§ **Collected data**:
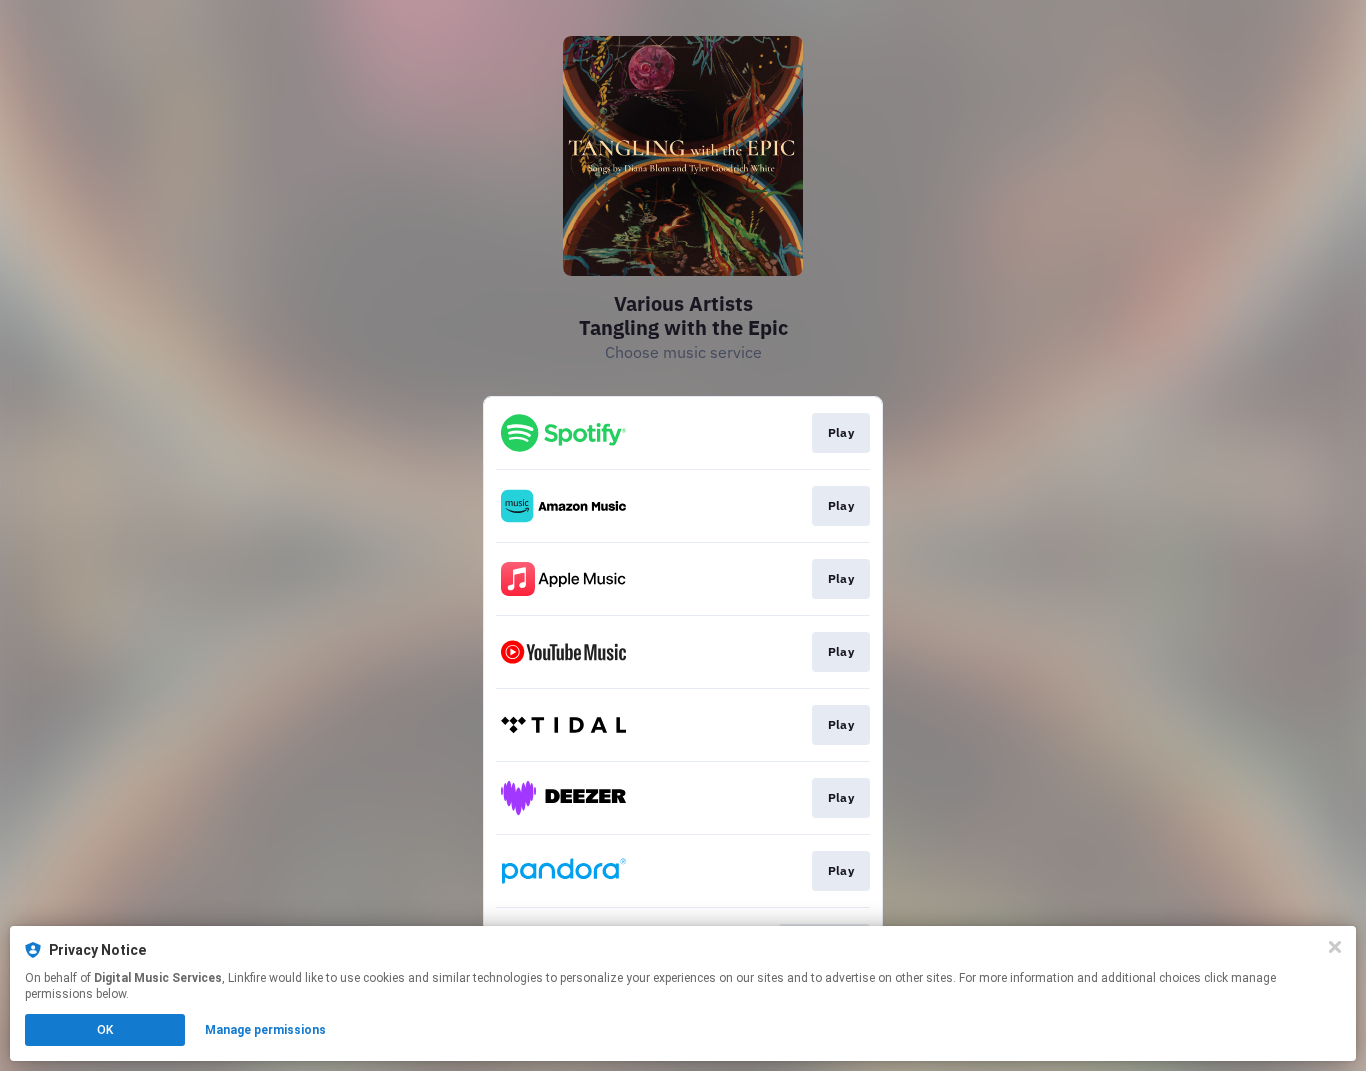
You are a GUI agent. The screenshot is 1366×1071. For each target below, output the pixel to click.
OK (105, 1030)
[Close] (1335, 947)
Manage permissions (265, 1030)
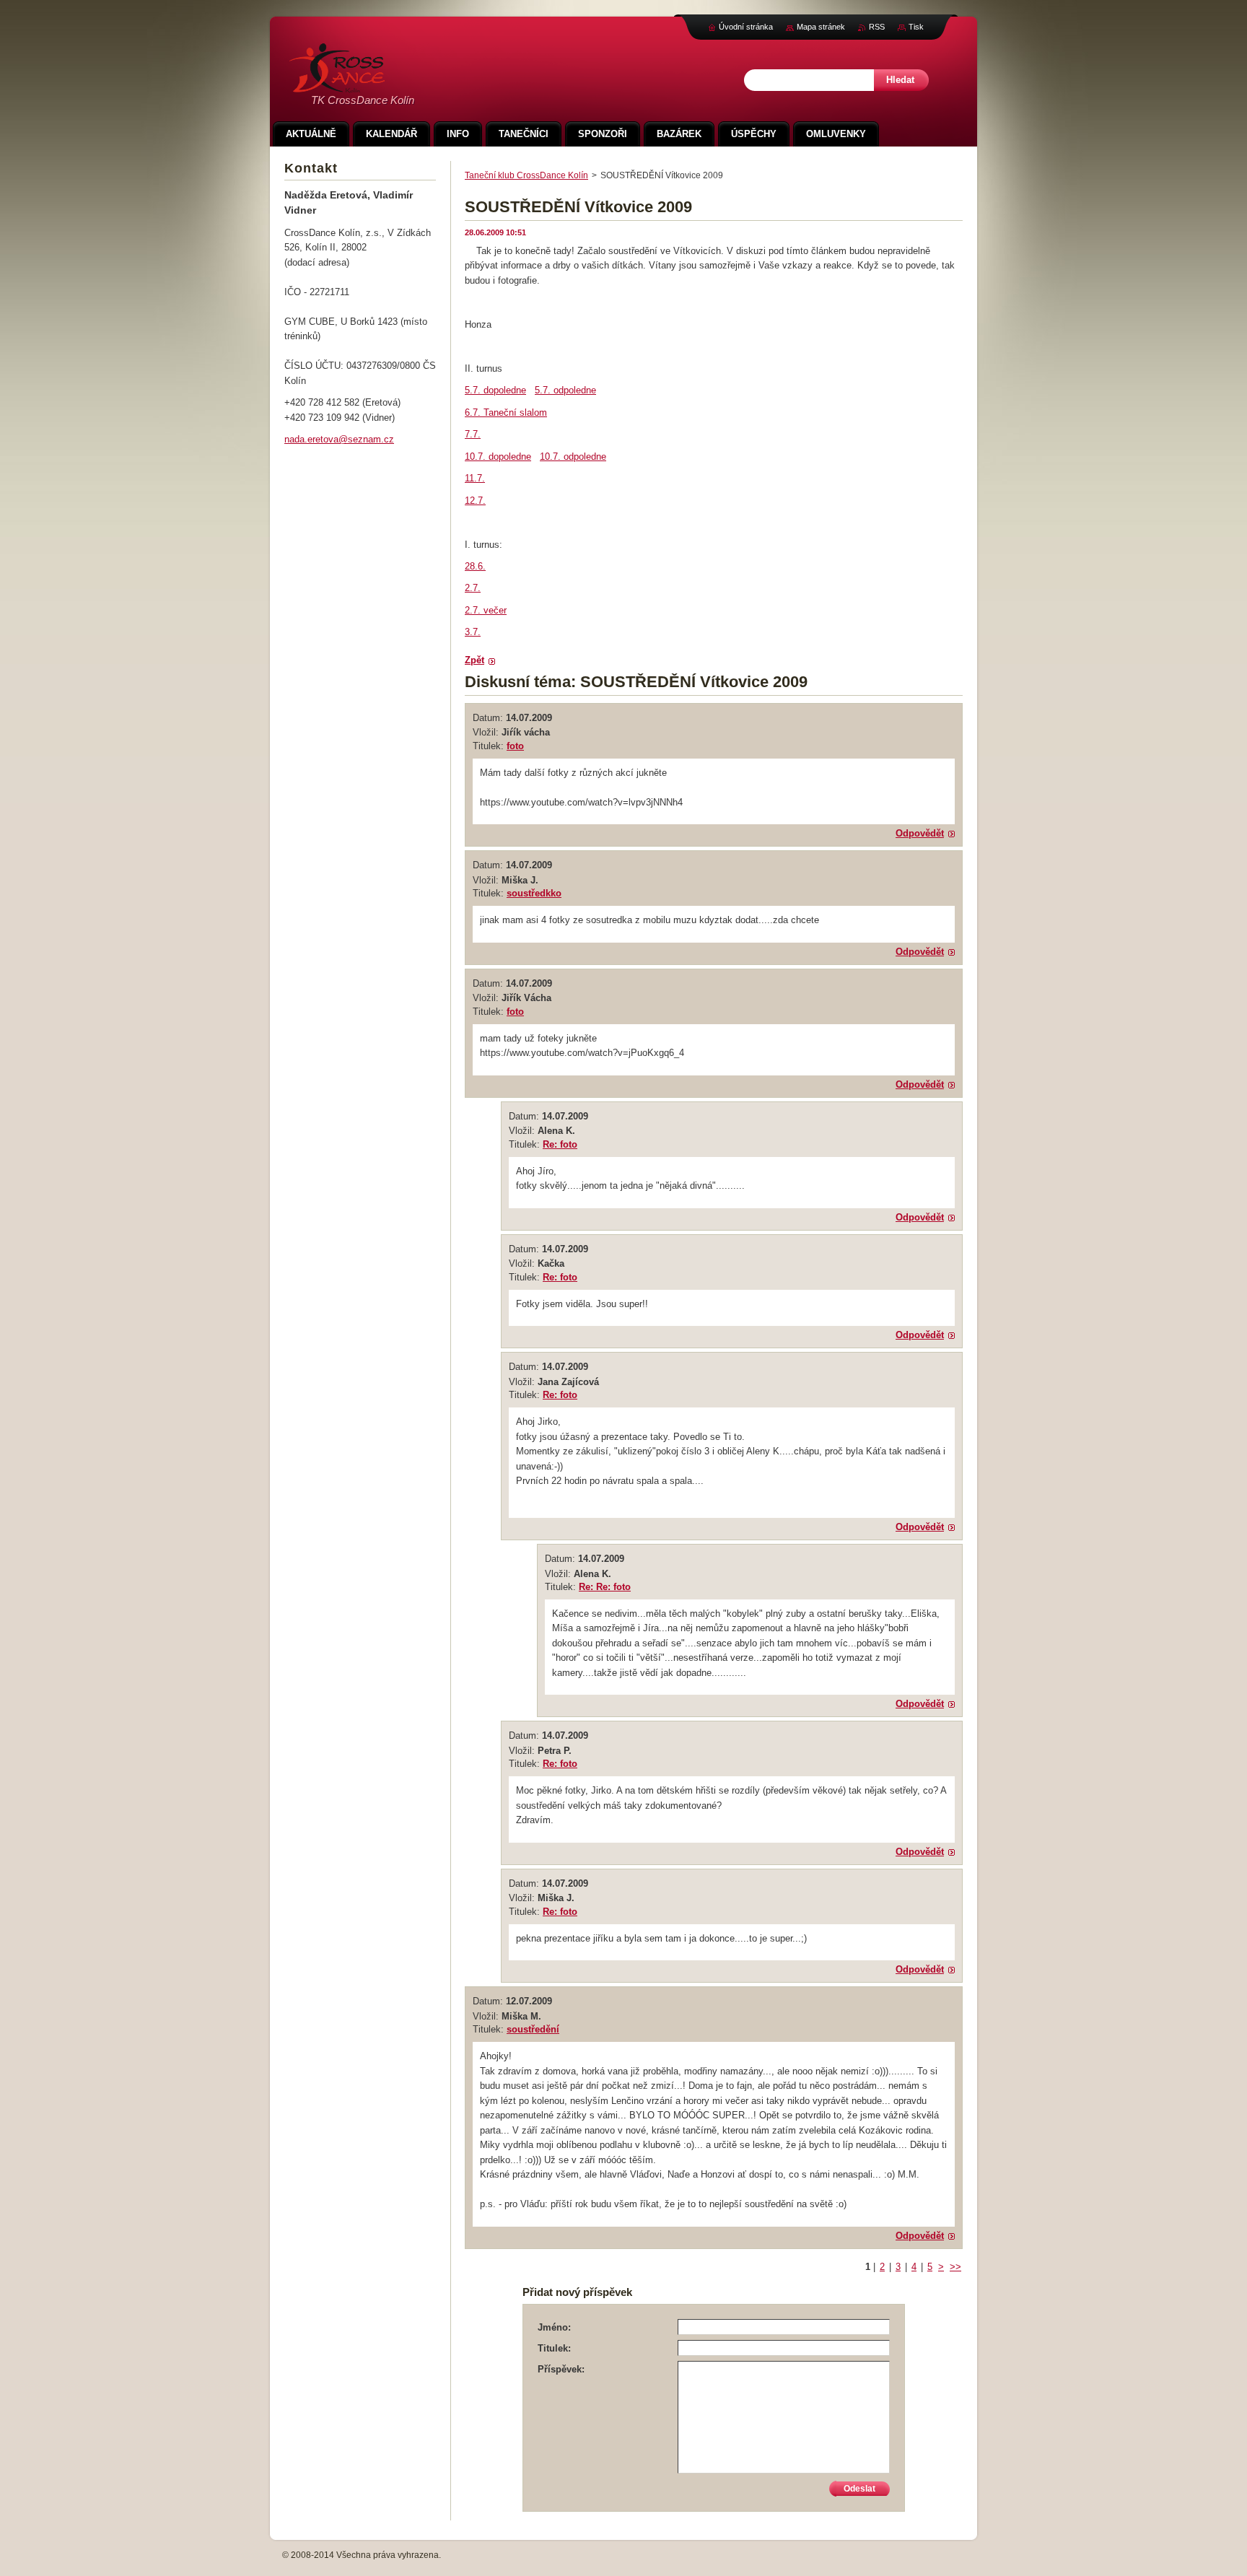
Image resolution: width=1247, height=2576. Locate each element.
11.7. (475, 478)
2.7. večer (486, 610)
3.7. (473, 631)
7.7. (473, 434)
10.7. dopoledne (498, 456)
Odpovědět (920, 833)
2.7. (473, 587)
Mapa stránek (821, 26)
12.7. (475, 500)
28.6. (475, 566)
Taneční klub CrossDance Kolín (526, 175)
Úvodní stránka (746, 26)
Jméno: (554, 2327)
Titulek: (554, 2348)
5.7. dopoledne (495, 390)
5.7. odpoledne (565, 390)
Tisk (916, 26)
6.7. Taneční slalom (506, 412)
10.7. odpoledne (573, 456)
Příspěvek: (561, 2369)
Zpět (474, 660)
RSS (877, 26)
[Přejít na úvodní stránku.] (337, 84)
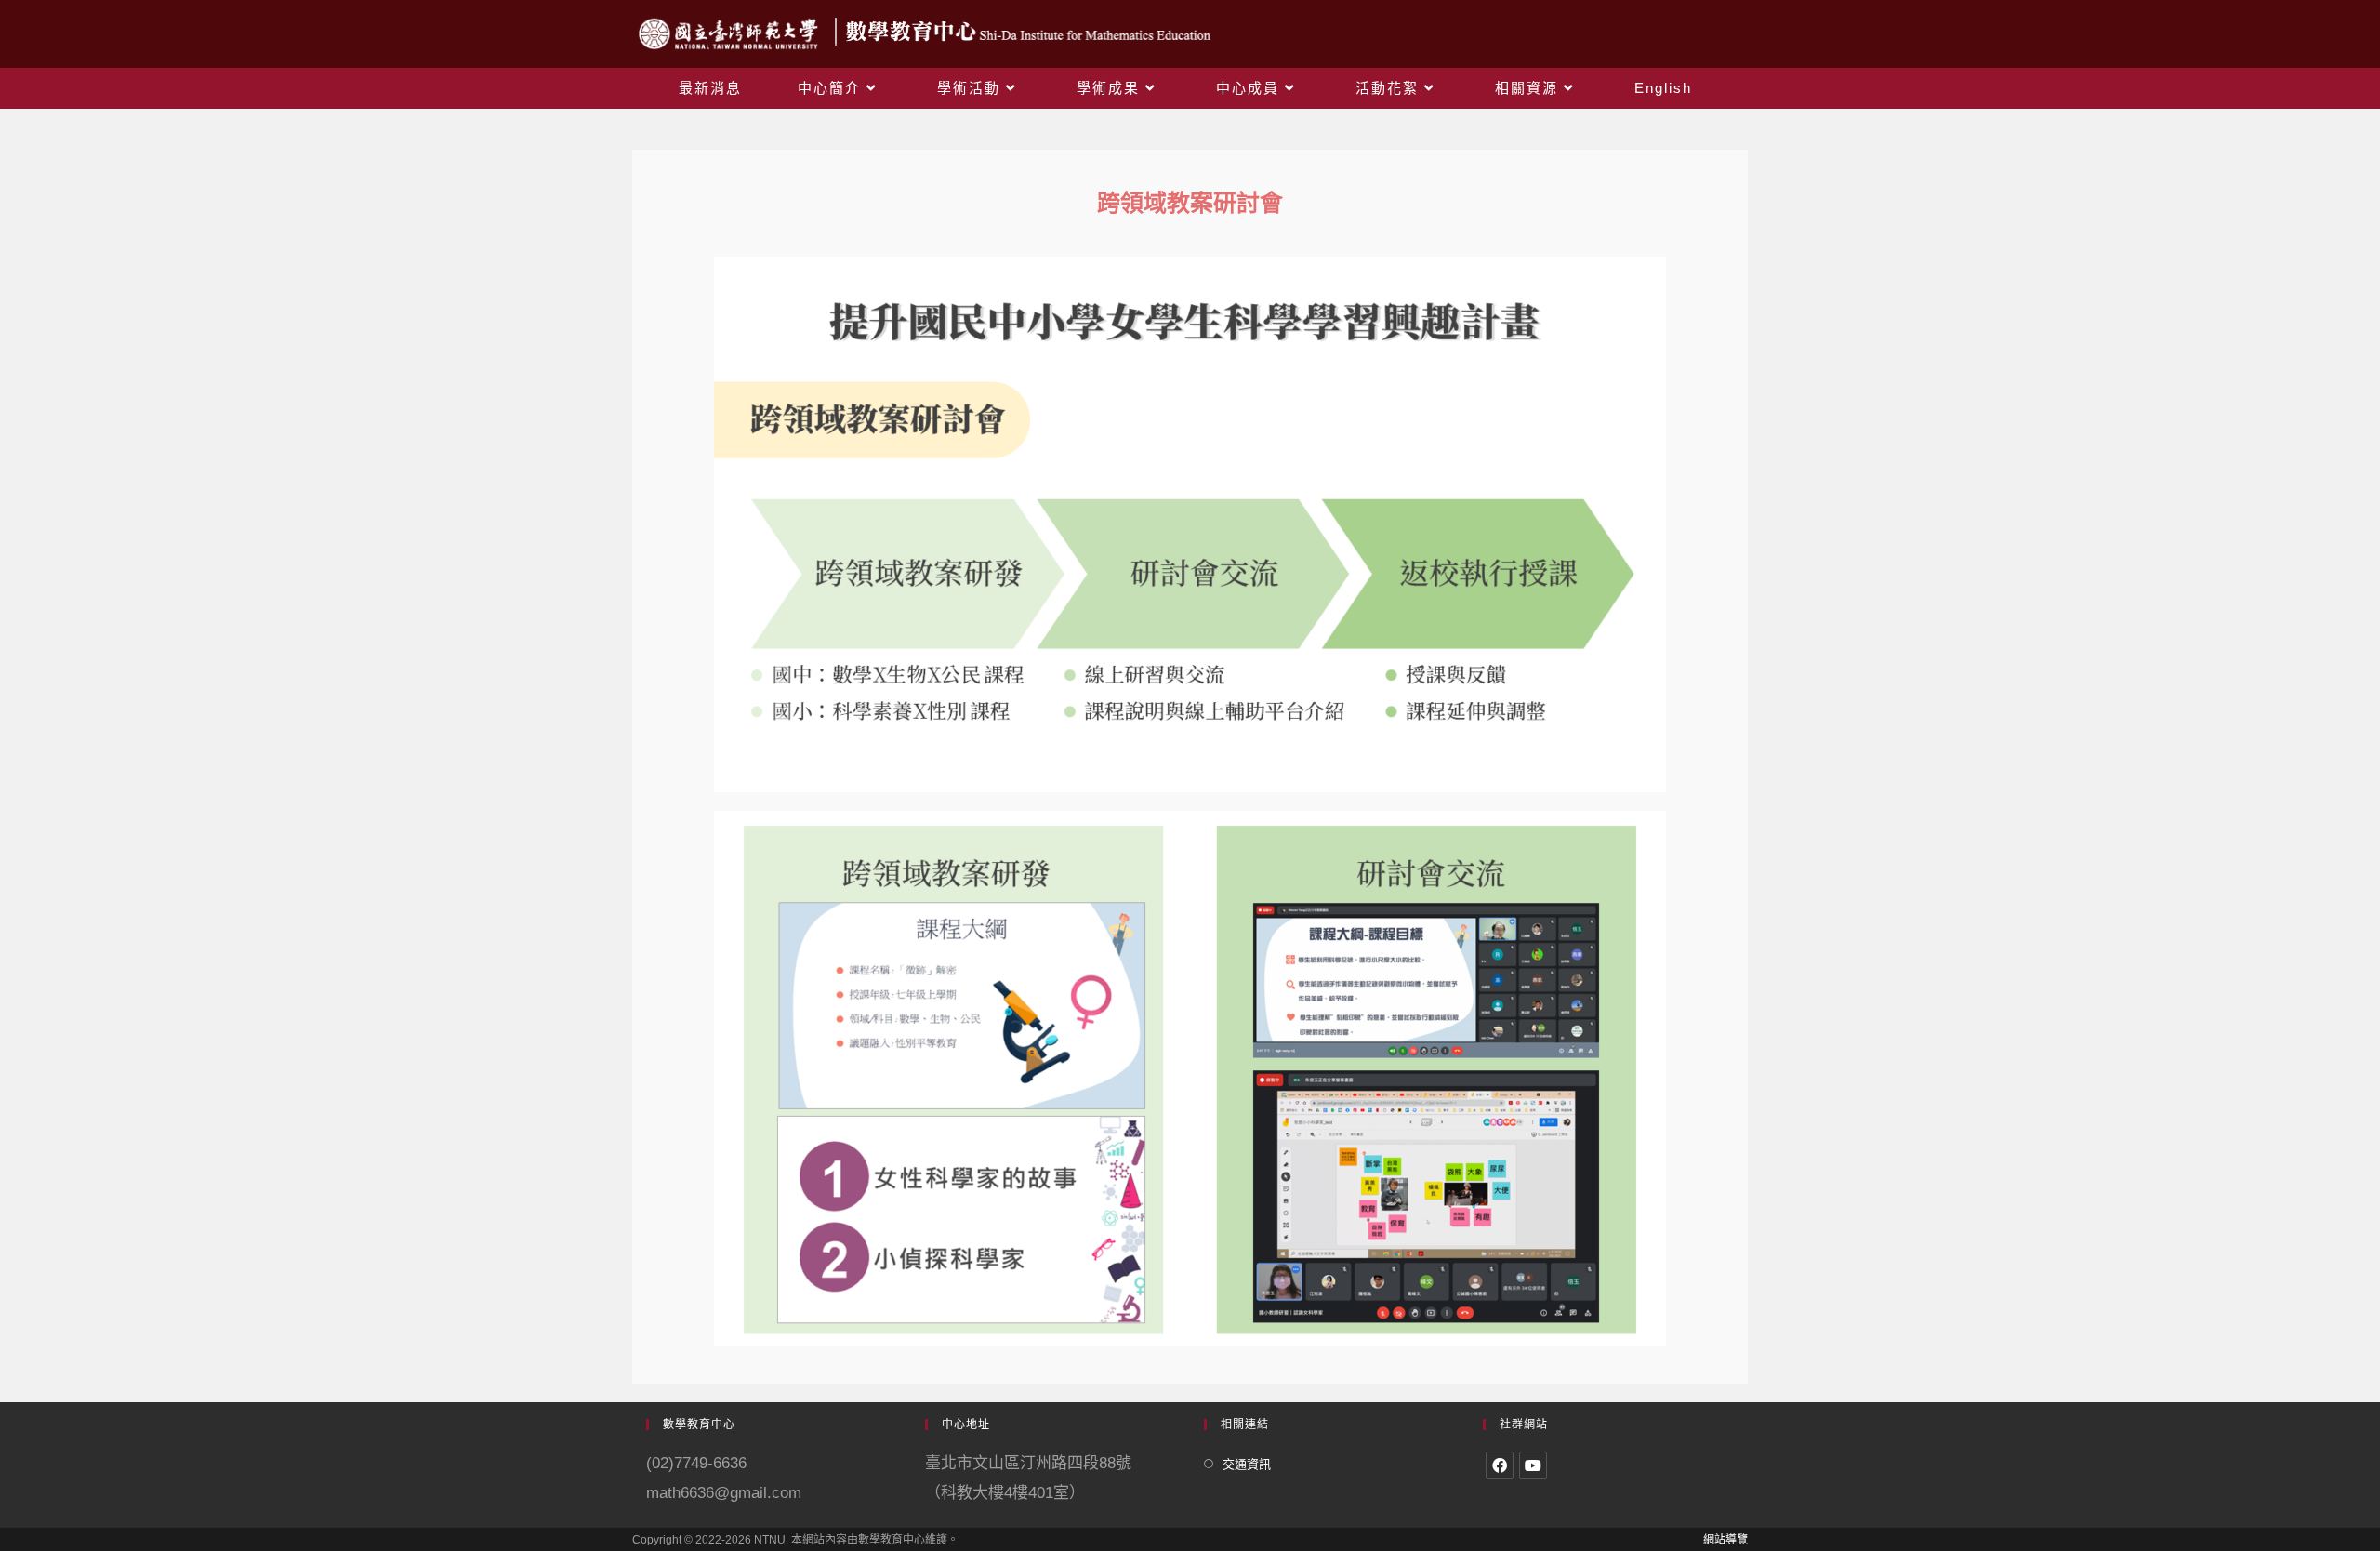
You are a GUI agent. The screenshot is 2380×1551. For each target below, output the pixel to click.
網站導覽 (1725, 1539)
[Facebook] (1500, 1465)
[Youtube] (1533, 1465)
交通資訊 (1247, 1464)
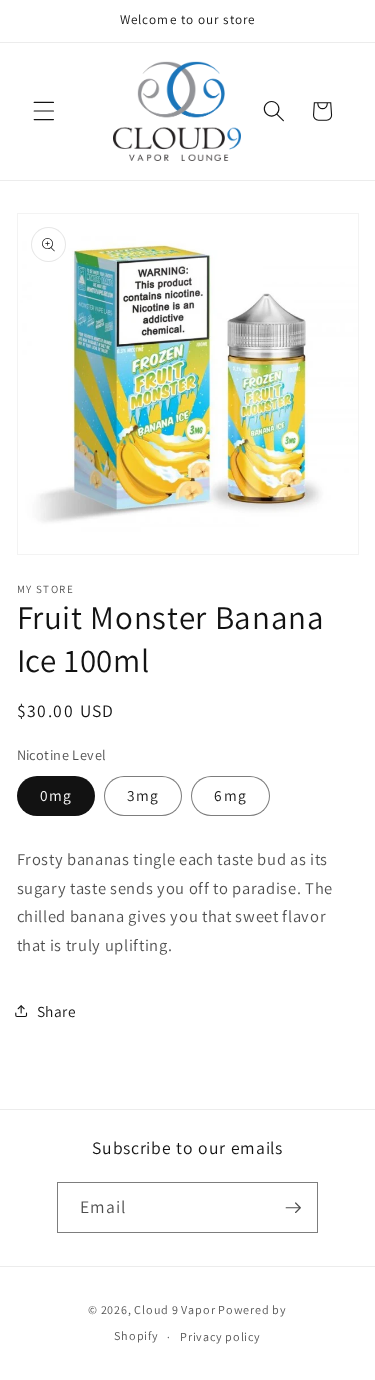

§ **EXERCISE GOAL**: Would you restate word for word only the lines from the line with "5.7. dopoledne (495, 390)" to the last line above, with the pictures left out?

§ **ANSWER SPACE**:
5.7. dopoledne (495, 390)
5.7. odpoledne (565, 390)
Tisk (916, 26)
6.7. Taneční slalom (506, 412)
10.7. odpoledne (573, 456)
Příspěvek: (561, 2369)
Zpět (474, 660)
RSS (877, 26)
[Přejít na úvodní stránku.] (337, 84)
You are a GUI agent. The screenshot is 2380×1551. For each target below, output the pixel to click.
網站導覽 (1725, 1539)
[Facebook] (1500, 1465)
[Youtube] (1533, 1465)
交通資訊 (1247, 1464)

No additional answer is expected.